(Collected data entries)
━━━━━━━━━━━━━━━━━━━━━━━━━━━━━━
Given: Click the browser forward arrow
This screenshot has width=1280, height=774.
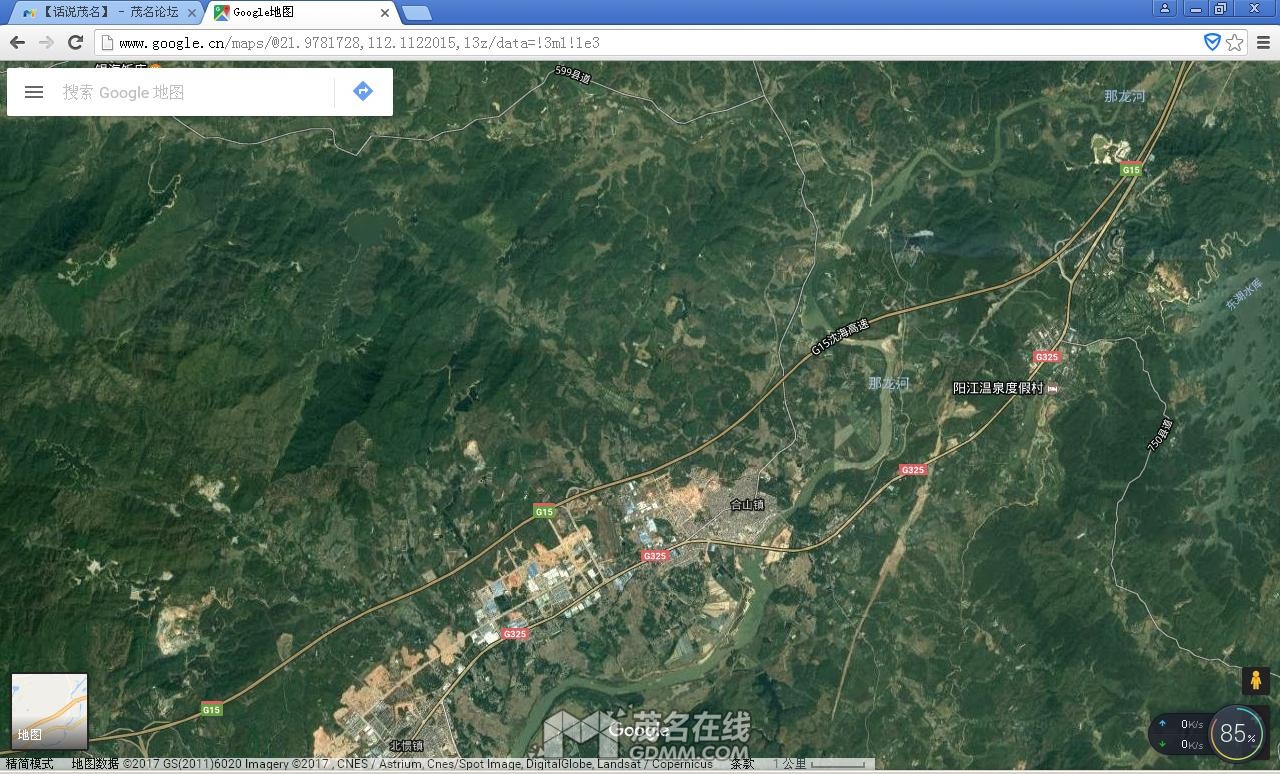Looking at the screenshot, I should pos(46,42).
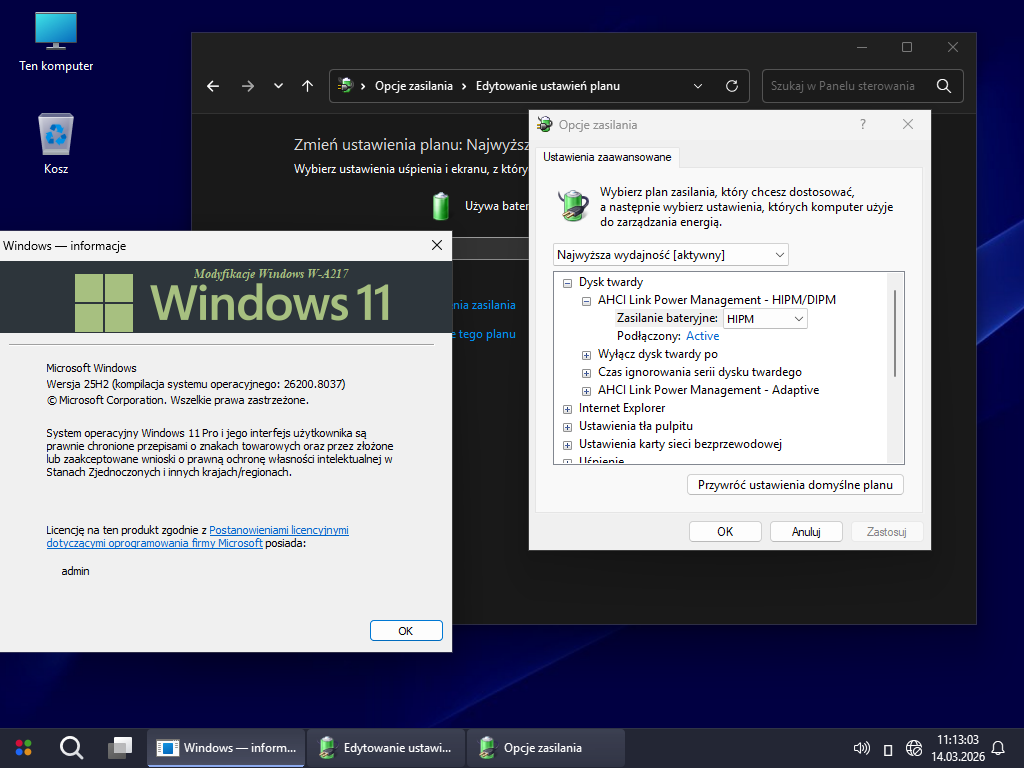This screenshot has width=1024, height=768.
Task: Go up one level with up arrow
Action: [x=307, y=86]
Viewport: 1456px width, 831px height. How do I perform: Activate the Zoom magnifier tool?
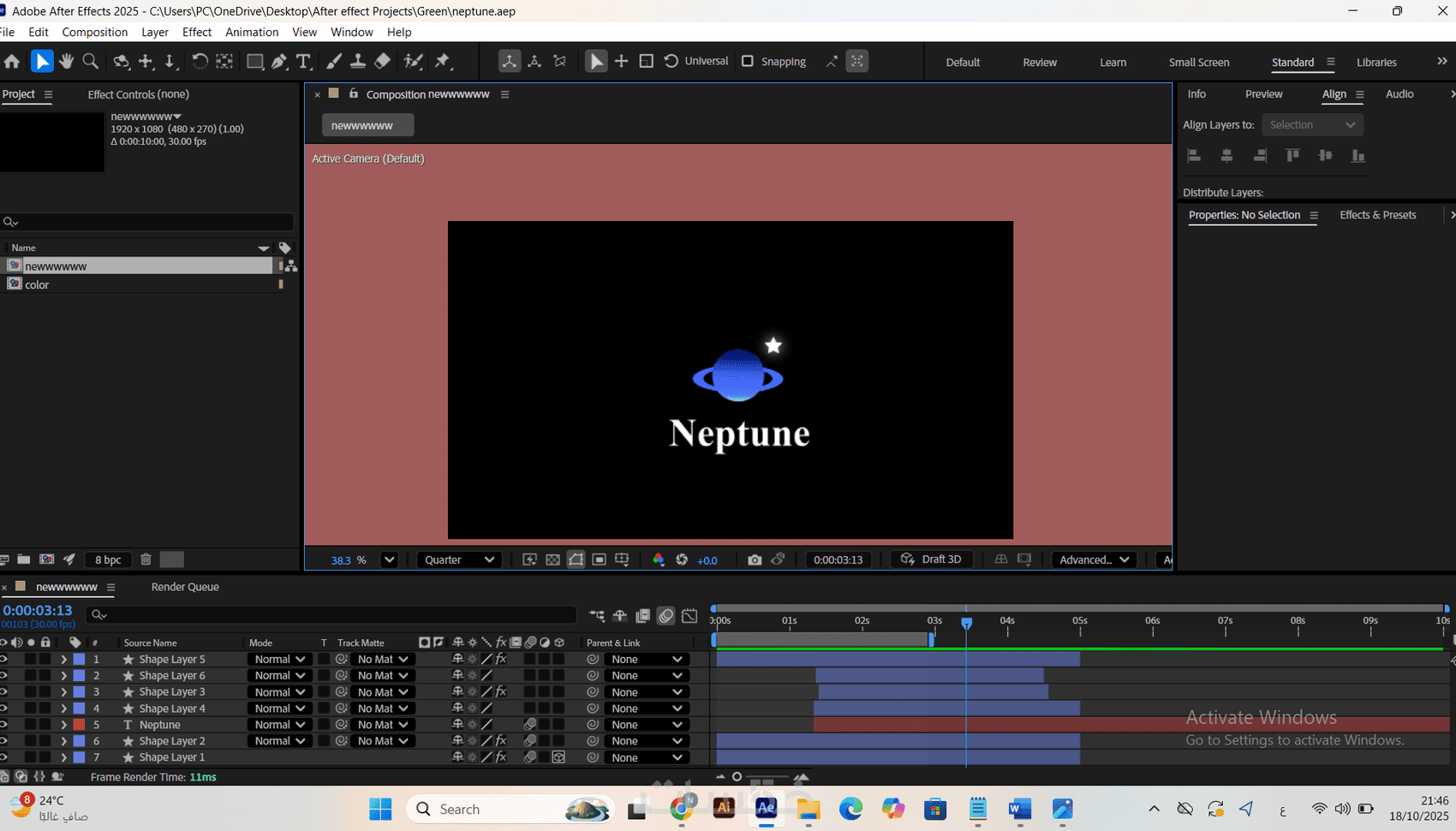90,62
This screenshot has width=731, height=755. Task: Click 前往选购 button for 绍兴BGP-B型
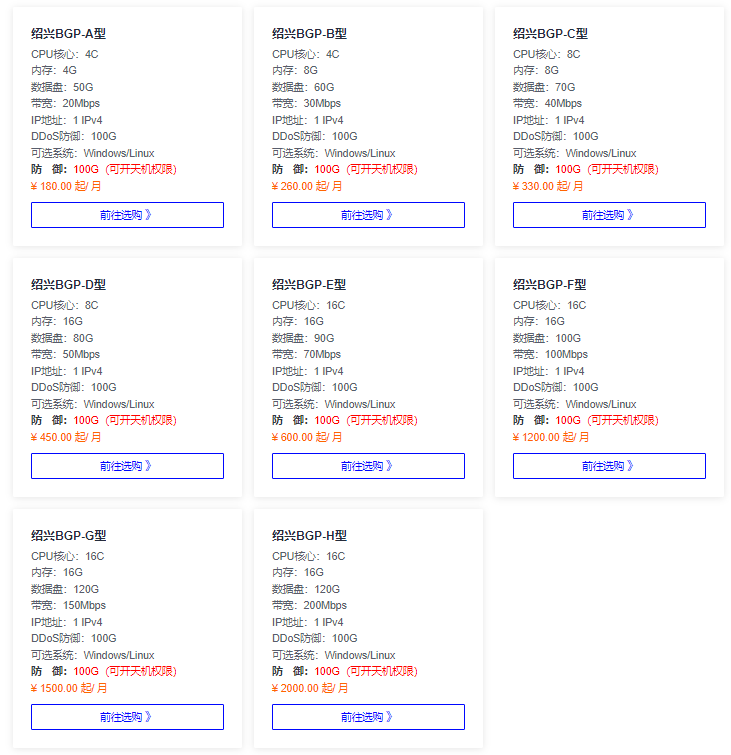[x=368, y=215]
━━━━━━━━━━━━━━━━━━━━━━━━━━━━━━
Each record above should be repeated exactly, please, without pictures.

EXPECTED OUTPUT:
Given: Click the browser forward arrow
This screenshot has width=1280, height=774.
Looking at the screenshot, I should pos(46,42).
This screenshot has width=1024, height=768.
Task: Go up one level with up arrow
Action: [x=307, y=86]
Viewport: 1456px width, 831px height. How do I perform: Activate the Zoom magnifier tool?
90,62
This screenshot has width=731, height=755. Task: Click 前往选购 button for 绍兴BGP-B型
[x=368, y=215]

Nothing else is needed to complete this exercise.